▼

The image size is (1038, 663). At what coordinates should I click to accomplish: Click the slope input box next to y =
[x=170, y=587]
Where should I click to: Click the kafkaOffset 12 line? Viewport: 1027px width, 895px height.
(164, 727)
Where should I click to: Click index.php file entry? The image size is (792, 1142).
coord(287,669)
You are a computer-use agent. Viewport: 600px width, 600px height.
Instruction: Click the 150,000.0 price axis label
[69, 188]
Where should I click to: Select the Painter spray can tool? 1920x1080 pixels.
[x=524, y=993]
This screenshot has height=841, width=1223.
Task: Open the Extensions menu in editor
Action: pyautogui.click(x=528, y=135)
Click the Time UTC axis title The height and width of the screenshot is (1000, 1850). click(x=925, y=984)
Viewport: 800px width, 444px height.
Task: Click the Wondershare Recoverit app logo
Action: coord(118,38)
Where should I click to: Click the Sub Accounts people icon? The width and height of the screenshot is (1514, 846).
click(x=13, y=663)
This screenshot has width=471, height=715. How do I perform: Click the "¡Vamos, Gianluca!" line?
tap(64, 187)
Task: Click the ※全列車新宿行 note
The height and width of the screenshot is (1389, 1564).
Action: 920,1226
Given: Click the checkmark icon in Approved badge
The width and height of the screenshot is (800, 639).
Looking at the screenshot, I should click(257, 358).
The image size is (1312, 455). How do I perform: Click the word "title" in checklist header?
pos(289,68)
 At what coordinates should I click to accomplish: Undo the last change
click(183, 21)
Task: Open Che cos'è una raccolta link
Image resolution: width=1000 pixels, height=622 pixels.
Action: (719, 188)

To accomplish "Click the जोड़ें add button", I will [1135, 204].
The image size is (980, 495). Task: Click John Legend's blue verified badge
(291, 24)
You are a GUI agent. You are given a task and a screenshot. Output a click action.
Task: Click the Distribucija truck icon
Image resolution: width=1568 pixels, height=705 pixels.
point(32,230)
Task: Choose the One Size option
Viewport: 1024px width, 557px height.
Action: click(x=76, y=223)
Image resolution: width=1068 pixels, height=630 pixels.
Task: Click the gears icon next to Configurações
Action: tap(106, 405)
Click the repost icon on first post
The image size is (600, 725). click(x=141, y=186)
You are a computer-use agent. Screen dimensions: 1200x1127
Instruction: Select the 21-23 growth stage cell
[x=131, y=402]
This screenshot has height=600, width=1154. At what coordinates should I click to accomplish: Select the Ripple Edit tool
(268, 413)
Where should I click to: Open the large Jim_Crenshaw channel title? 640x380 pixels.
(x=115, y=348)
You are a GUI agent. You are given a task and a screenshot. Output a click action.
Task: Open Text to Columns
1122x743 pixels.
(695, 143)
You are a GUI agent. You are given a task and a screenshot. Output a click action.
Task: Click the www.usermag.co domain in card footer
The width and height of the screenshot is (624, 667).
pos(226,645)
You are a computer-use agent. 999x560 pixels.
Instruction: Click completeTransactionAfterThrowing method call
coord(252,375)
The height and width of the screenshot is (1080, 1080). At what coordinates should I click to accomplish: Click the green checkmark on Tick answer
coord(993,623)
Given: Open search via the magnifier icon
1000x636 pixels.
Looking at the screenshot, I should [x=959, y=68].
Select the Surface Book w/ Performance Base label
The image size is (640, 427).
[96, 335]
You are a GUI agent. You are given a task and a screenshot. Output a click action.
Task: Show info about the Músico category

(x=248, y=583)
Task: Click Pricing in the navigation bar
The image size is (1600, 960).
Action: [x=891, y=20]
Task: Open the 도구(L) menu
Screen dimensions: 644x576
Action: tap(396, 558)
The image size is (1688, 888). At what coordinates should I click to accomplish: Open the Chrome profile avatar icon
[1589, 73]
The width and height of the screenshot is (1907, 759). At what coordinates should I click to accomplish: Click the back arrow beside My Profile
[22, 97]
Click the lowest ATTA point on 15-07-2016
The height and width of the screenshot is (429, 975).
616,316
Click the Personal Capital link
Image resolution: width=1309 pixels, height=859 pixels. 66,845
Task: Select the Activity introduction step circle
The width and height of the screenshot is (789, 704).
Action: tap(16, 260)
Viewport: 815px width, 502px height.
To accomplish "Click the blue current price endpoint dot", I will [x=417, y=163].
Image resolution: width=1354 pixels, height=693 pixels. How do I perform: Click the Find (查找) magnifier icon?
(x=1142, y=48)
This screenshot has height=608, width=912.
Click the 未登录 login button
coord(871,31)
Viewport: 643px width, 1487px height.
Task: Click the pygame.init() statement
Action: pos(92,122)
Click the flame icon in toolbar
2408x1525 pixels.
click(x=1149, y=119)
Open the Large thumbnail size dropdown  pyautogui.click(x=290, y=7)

▲

# INSTRUCTIONS TO FOLLOW
Rewrite the records above as a numbered list, skipping any blank lines.

# FINAL RESULT
1. The image size is (1038, 663). At what coordinates should I click to accomplish: Click the slope input box next to y =
2. [x=170, y=587]
3. Where should I click to: Click the kafkaOffset 12 line? Viewport: 1027px width, 895px height.
4. (164, 727)
5. Where should I click to: Click index.php file entry? The image size is (792, 1142).
6. coord(287,669)
7. You are a computer-use agent. Viewport: 600px width, 600px height.
8. Instruction: Click the 150,000.0 price axis label
9. [69, 188]
10. Where should I click to: Select the Painter spray can tool? 1920x1080 pixels.
11. [x=524, y=993]
12. This screenshot has height=841, width=1223.
13. Task: Open the Extensions menu in editor
14. Action: pyautogui.click(x=528, y=135)
15. Click the Time UTC axis title The height and width of the screenshot is (1000, 1850). click(x=925, y=984)
16. Viewport: 800px width, 444px height.
17. Task: Click the Wondershare Recoverit app logo
18. Action: coord(118,38)
19. Where should I click to: Click the Sub Accounts people icon? The width and height of the screenshot is (1514, 846).
20. click(x=13, y=663)
21. This screenshot has width=471, height=715. How do I perform: Click the "¡Vamos, Gianluca!" line?
22. tap(64, 187)
23. Task: Click the ※全列車新宿行 note
24. The height and width of the screenshot is (1389, 1564).
25. Action: 920,1226
26. Given: Click the checkmark icon in Approved badge
27. The width and height of the screenshot is (800, 639).
28. Looking at the screenshot, I should click(257, 358).
29. The image size is (1312, 455). How do I perform: Click the word "title" in checklist header?
30. pos(289,68)
31.  At what coordinates should I click to accomplish: Undo the last change
32. click(183, 21)
33. Task: Open Che cos'è una raccolta link
34. Image resolution: width=1000 pixels, height=622 pixels.
35. Action: (719, 188)
36. To accomplish "Click the जोड़ें add button", I will [1135, 204].
37. The image size is (980, 495). Task: Click John Legend's blue verified badge
38. (291, 24)
39. You are a GUI agent. You are given a task and a screenshot. Output a click action.
40. Task: Click the Distribucija truck icon
41. Image resolution: width=1568 pixels, height=705 pixels.
42. point(32,230)
43. Task: Choose the One Size option
44. Viewport: 1024px width, 557px height.
45. Action: click(x=76, y=223)
46. Image resolution: width=1068 pixels, height=630 pixels.
47. Task: Click the gears icon next to Configurações
48. Action: tap(106, 405)
49. Click the repost icon on first post
50. The image size is (600, 725). click(x=141, y=186)
51. You are a computer-use agent. Screen dimensions: 1200x1127
52. Instruction: Select the 21-23 growth stage cell
53. [x=131, y=402]
54. This screenshot has height=600, width=1154. At what coordinates should I click to accomplish: Select the Ripple Edit tool
55. (268, 413)
56. Where should I click to: Open the large Jim_Crenshaw channel title? 640x380 pixels.
57. (x=115, y=348)
58. You are a GUI agent. You are given a task and a screenshot. Output a click action.
59. Task: Open Text to Columns
60. 1122x743 pixels.
61. (695, 143)
62. You are a GUI agent. You are given a task and a screenshot. Output a click action.
63. Task: Click the www.usermag.co domain in card footer
64. The width and height of the screenshot is (624, 667).
65. pos(226,645)
66. You are a computer-use agent. 999x560 pixels.
67. Instruction: Click completeTransactionAfterThrowing method call
68. coord(252,375)
69. The height and width of the screenshot is (1080, 1080). At what coordinates should I click to accomplish: Click the green checkmark on Tick answer
70. coord(993,623)
71. Given: Open search via the magnifier icon
72. 1000x636 pixels.
73. Looking at the screenshot, I should [x=959, y=68].
74. Select the Surface Book w/ Performance Base label
75. The image size is (640, 427).
76. [96, 335]
77. You are a GUI agent. You are given a task and a screenshot. Output a click action.
78. Task: Show info about the Músico category
79. (x=248, y=583)
80. Task: Click Pricing in the navigation bar
81. The image size is (1600, 960).
82. Action: [x=891, y=20]
83. Task: Open the 도구(L) menu
84. Screen dimensions: 644x576
85. Action: tap(396, 558)
86. The image size is (1688, 888). At what coordinates should I click to accomplish: Open the Chrome profile avatar icon
87. [1589, 73]
88. The width and height of the screenshot is (1907, 759). At what coordinates should I click to accomplish: Click the back arrow beside My Profile
89. [22, 97]
90. Click the lowest ATTA point on 15-07-2016
91. The height and width of the screenshot is (429, 975).
92. 616,316
93. Click the Personal Capital link
94. Image resolution: width=1309 pixels, height=859 pixels. 66,845
95. Task: Select the Activity introduction step circle
96. The width and height of the screenshot is (789, 704).
97. Action: tap(16, 260)
98. Viewport: 815px width, 502px height.
99. To accomplish "Click the blue current price endpoint dot", I will [x=417, y=163].
100. Image resolution: width=1354 pixels, height=693 pixels. How do I perform: Click the Find (查找) magnifier icon?
101. (x=1142, y=48)
102. This screenshot has height=608, width=912.
103. Click the 未登录 login button
104. coord(871,31)
105. Viewport: 643px width, 1487px height.
106. Task: Click the pygame.init() statement
107. Action: pos(92,122)
108. Click the flame icon in toolbar
109. 2408x1525 pixels.
110. click(x=1149, y=119)
111. Open the Large thumbnail size dropdown  pyautogui.click(x=290, y=7)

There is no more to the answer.